Examples: I’ll never forget the way they let me down that time. I know someone who stopped drinking; he seems bored and miserable.

4. Converting Positives Into Negatives

Rejecting your achievements and other positive experiences by insisting that they do not count. You maintain a negative belief that is contradicted by your everyday experience.

Examples: He only complimented me because he knows how bad I feel. I only stayed sober because there wasn’t a lot of pressure to drink.

5. Jumping to Negative Conclusions

This is when you draw a negative conclusion when there is little or no evidence to support it. You anticipate that things will turn out badly and are convinced that your prediction is an established fact. These negative expectations can be self-fulfilling.

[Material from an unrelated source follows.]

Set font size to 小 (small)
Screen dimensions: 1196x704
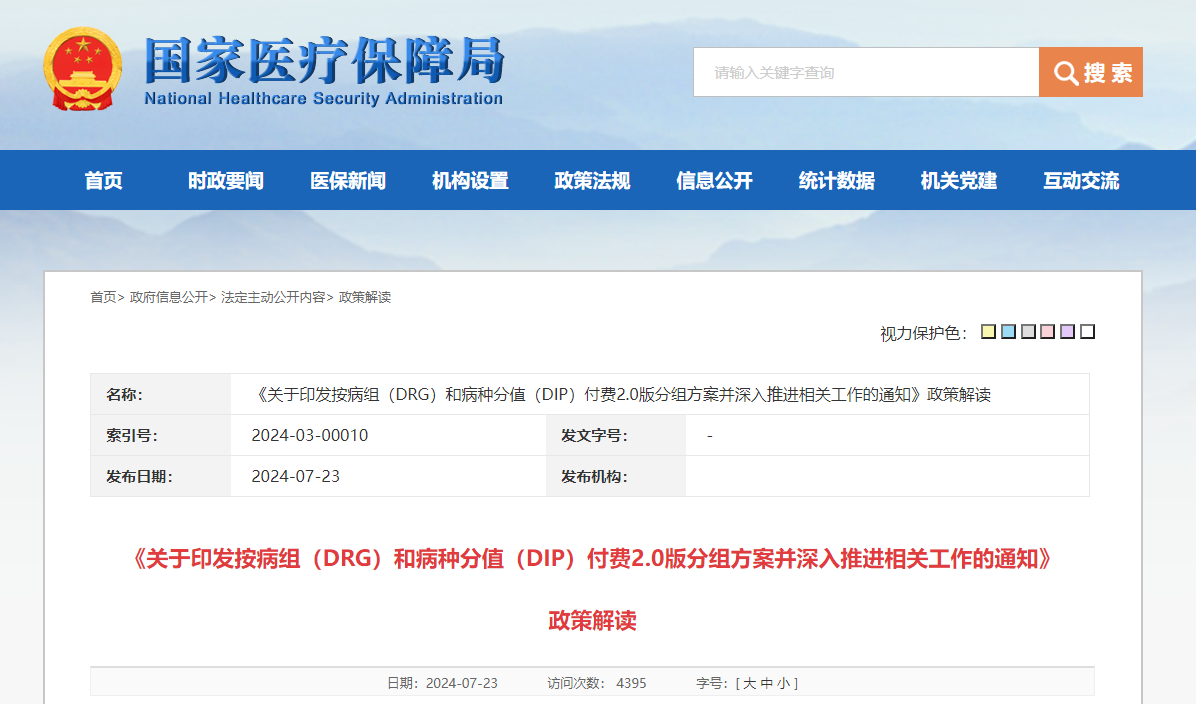tap(783, 683)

Examples: My friend has interrupted me twice. I must be really boring. They won’t like me, so why even participate? I’ll never be able to change my drinking.

6. Catastrophizing

When you exaggerate the impact of events and convince yourself that if something goes wrong, it will be intolerable and you will relapse.

Example: If I get a craving, I won’t be able to resist, and I’ll relapse. Without alcohol, I won’t be able to handle my nervousness and work stress.

7. Mistaking Feelings for Facts

This is when you confuse facts with feelings or beliefs. No matter how strong a feeling, it is not a fact.

Examples: I feel like a failure, therefore I am a failure. My addiction makes me feel worthless; I really am a worthless person.

8. Personalizing

Blaming yourself for anything unpleasant and thinking that everything people say or do is a reaction to you. You take too much responsibility for other people’s feelings and behavior.

Examples: My girlfriend, wife, roommate came home in a bad mood; it must be something I did. I know the picnic was cancelled because no one wanted to be around me.

9. Self Put-Down

This is when you undervalue yourself and put yourself down. These actions can result from an overreaction to a situation, such as making a mistake.

Examples: I don’t deserve any better. I’m weak, stupid or ugly. I’m an idiot.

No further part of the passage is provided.